*WHAT THE TASK REQUIRES:* With no additions or omissions, print the listing that follows.

*EXCERPTED DATA:*
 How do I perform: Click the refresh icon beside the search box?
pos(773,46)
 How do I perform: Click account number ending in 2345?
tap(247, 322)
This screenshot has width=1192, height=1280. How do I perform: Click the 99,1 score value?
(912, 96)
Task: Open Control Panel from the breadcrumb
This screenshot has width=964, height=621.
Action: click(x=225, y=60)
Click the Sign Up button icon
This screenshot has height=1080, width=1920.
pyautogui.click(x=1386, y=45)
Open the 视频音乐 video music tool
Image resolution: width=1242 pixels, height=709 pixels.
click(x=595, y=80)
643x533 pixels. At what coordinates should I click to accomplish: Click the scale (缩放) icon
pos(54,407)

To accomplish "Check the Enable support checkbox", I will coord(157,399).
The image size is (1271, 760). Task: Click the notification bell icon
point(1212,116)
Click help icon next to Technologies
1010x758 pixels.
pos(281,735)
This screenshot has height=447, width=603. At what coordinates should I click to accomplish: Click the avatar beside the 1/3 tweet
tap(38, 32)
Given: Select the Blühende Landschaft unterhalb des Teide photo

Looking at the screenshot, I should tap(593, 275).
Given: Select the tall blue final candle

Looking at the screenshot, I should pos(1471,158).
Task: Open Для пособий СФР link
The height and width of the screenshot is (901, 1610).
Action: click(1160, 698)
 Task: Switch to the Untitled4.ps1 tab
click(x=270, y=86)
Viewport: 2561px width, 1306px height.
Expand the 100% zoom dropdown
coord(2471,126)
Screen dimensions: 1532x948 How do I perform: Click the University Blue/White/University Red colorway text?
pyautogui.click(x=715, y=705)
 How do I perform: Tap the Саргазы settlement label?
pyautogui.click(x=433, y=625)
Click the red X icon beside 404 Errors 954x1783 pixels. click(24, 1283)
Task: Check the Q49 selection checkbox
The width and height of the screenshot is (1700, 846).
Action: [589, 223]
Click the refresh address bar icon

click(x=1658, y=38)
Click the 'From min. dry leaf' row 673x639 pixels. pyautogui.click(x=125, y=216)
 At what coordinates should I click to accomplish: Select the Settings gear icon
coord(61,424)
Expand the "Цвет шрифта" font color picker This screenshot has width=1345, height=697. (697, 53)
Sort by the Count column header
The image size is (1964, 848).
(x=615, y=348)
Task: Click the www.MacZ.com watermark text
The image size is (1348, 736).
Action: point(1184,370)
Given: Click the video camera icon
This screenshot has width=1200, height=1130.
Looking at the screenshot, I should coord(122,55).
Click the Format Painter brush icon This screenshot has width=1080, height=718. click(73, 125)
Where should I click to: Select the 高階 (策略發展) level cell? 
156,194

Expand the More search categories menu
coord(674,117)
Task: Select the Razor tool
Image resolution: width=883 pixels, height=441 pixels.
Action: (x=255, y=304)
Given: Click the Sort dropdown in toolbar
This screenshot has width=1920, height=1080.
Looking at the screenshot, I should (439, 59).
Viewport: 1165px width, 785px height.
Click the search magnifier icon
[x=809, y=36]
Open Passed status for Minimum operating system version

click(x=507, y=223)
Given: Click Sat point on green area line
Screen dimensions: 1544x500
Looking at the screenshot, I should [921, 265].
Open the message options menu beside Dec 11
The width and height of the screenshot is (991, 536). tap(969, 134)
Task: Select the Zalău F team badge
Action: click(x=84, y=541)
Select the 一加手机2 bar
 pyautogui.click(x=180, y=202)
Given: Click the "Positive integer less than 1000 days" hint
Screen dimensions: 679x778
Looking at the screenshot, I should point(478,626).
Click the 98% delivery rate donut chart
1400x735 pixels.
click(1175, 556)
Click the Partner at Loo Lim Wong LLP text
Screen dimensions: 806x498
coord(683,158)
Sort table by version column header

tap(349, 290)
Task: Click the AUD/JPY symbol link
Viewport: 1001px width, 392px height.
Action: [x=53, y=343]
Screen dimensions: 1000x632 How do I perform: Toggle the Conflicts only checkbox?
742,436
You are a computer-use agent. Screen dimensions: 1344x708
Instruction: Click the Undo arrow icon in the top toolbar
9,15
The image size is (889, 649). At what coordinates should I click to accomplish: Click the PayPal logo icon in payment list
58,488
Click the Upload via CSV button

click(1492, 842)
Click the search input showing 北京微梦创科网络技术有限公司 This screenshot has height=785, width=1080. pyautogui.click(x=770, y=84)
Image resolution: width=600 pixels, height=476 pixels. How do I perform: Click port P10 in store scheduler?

*RESPONSE TO THIS TASK:*
 How do I perform: Click the refresh icon beside the search box?
pos(773,46)
 How do I perform: Click account number ending in 2345?
tap(247, 322)
This screenshot has width=1192, height=1280. How do I perform: Click the 99,1 score value?
(912, 96)
Task: Open Control Panel from the breadcrumb
This screenshot has width=964, height=621.
Action: click(x=225, y=60)
Click the Sign Up button icon
This screenshot has height=1080, width=1920.
pyautogui.click(x=1386, y=45)
Open the 视频音乐 video music tool
Image resolution: width=1242 pixels, height=709 pixels.
click(x=595, y=80)
643x533 pixels. At what coordinates should I click to accomplish: Click the scale (缩放) icon
pos(54,407)

To accomplish "Check the Enable support checkbox", I will coord(157,399).
The image size is (1271, 760). Task: Click the notification bell icon
point(1212,116)
Click help icon next to Technologies
1010x758 pixels.
pos(281,735)
This screenshot has height=447, width=603. At what coordinates should I click to accomplish: Click the avatar beside the 1/3 tweet
tap(38, 32)
Given: Select the Blühende Landschaft unterhalb des Teide photo

Looking at the screenshot, I should tap(593, 275).
Given: Select the tall blue final candle

Looking at the screenshot, I should pos(1471,158).
Task: Open Для пособий СФР link
The height and width of the screenshot is (901, 1610).
Action: click(1160, 698)
 Task: Switch to the Untitled4.ps1 tab
click(x=270, y=86)
Viewport: 2561px width, 1306px height.
Expand the 100% zoom dropdown
coord(2471,126)
Screen dimensions: 1532x948 How do I perform: Click the University Blue/White/University Red colorway text?
pyautogui.click(x=715, y=705)
 How do I perform: Tap the Саргазы settlement label?
pyautogui.click(x=433, y=625)
Click the red X icon beside 404 Errors 954x1783 pixels. click(24, 1283)
Task: Check the Q49 selection checkbox
The width and height of the screenshot is (1700, 846).
Action: [589, 223]
Click the refresh address bar icon

click(x=1658, y=38)
Click the 'From min. dry leaf' row 673x639 pixels. pyautogui.click(x=125, y=216)
 At what coordinates should I click to accomplish: Select the Settings gear icon
coord(61,424)
Expand the "Цвет шрифта" font color picker This screenshot has width=1345, height=697. (697, 53)
Sort by the Count column header
The image size is (1964, 848).
(x=615, y=348)
Task: Click the www.MacZ.com watermark text
The image size is (1348, 736).
Action: point(1184,370)
Given: Click the video camera icon
This screenshot has width=1200, height=1130.
Looking at the screenshot, I should coord(122,55).
Click the Format Painter brush icon This screenshot has width=1080, height=718. click(73, 125)
Where should I click to: Select the 高階 (策略發展) level cell? 
156,194

Expand the More search categories menu
coord(674,117)
Task: Select the Razor tool
Image resolution: width=883 pixels, height=441 pixels.
Action: (x=255, y=304)
Given: Click the Sort dropdown in toolbar
This screenshot has width=1920, height=1080.
Looking at the screenshot, I should (439, 59).
Viewport: 1165px width, 785px height.
Click the search magnifier icon
[x=809, y=36]
Open Passed status for Minimum operating system version

click(x=507, y=223)
Given: Click Sat point on green area line
Screen dimensions: 1544x500
Looking at the screenshot, I should [921, 265].
Open the message options menu beside Dec 11
The width and height of the screenshot is (991, 536). tap(969, 134)
Task: Select the Zalău F team badge
Action: click(x=84, y=541)
Select the 一加手机2 bar
 pyautogui.click(x=180, y=202)
Given: Click the "Positive integer less than 1000 days" hint
Screen dimensions: 679x778
Looking at the screenshot, I should point(478,626).
Click the 98% delivery rate donut chart
1400x735 pixels.
click(1175, 556)
Click the Partner at Loo Lim Wong LLP text
Screen dimensions: 806x498
coord(683,158)
Sort table by version column header

tap(349, 290)
Task: Click the AUD/JPY symbol link
Viewport: 1001px width, 392px height.
Action: [x=53, y=343]
Screen dimensions: 1000x632 How do I perform: Toggle the Conflicts only checkbox?
742,436
You are a computer-use agent. Screen dimensions: 1344x708
Instruction: Click the Undo arrow icon in the top toolbar
9,15
The image size is (889, 649). At what coordinates should I click to accomplish: Click the PayPal logo icon in payment list
58,488
Click the Upload via CSV button

click(1492, 842)
Click the search input showing 北京微梦创科网络技术有限公司 This screenshot has height=785, width=1080. pyautogui.click(x=770, y=84)
Image resolution: width=600 pixels, height=476 pixels. How do I perform: Click port P10 in store scheduler?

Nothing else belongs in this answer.